# ARBEITSAUFTRAG:
Erklären Sie anhand der Forumsdiskussion zum Domainrecht, weshalb Sascha einen Anwalt für seinen Bekannten als schwierige Lösung betrachtet.

# TEXTAUSZUG:
#####
# Domainrecht: com Domain von Firma weggeklaut



## swadi (30. Januar 2005)

Hallo!

Die Firma eines Bekannten von mir betreibt eine gleichlautende .de Domain. Die auch gleich wie der Firmenname lautende .com Domain wurde jedoch von einem seiner Konkurrenten registriert, um ihm die Domain verkaufen. 

Mein Bekannter müsste doch die Rechte auch für die .com Domain besitzen, oder? Habe leider nur Urteile über .de Domains lesen können. 

Was soll er nun weiter tun? EIn Anwalt wäre sehr teuer für eine sehr kleine Firma.

Gruß
Sascha


----------



## Thomas Lindner (30. Januar 2005)

Dann hätte er die Domain auch registrieren müssen, weil "wer zuerst kommt...", bzw. "wer zuletzt kommt..."

Man könnte da evtl. gerichtlich was erwirken, wenn die Firma deines Bekanten länger existiert, aber die Erfolgsaussichten sind gering....


----------



## Sven Mintel (30. Januar 2005)

Wenn der Konkurrent die Domain lediglich registriert hat, um sie zu verkaufen, kann man ihn daraufhin verklagen. http://www.sakowski.de/onl-r/onl-r07.html


----------
#####
# ERFASSTE DATEN:
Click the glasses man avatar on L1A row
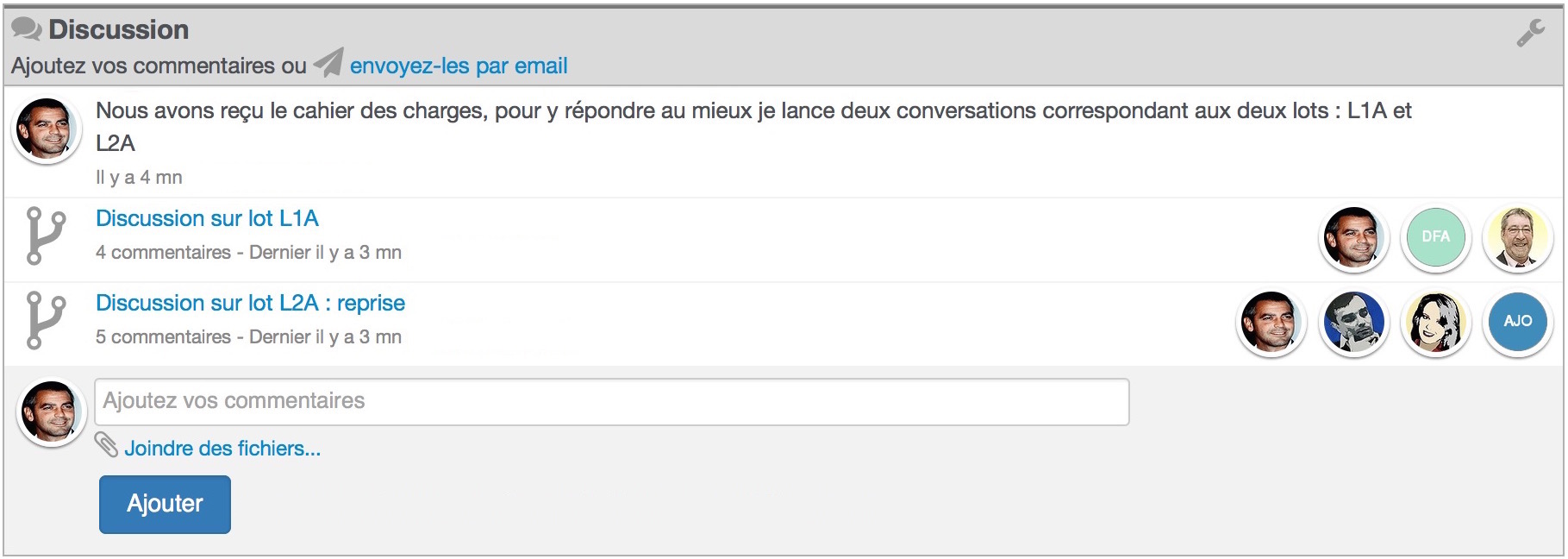click(1517, 236)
#####
# LÖSUNG:
Für die sehr kleine Firma seines Bekannten wäre ein Anwalt sehr teuer. Deshalb fragt Sascha im Forum, was der Bekannte stattdessen tun kann.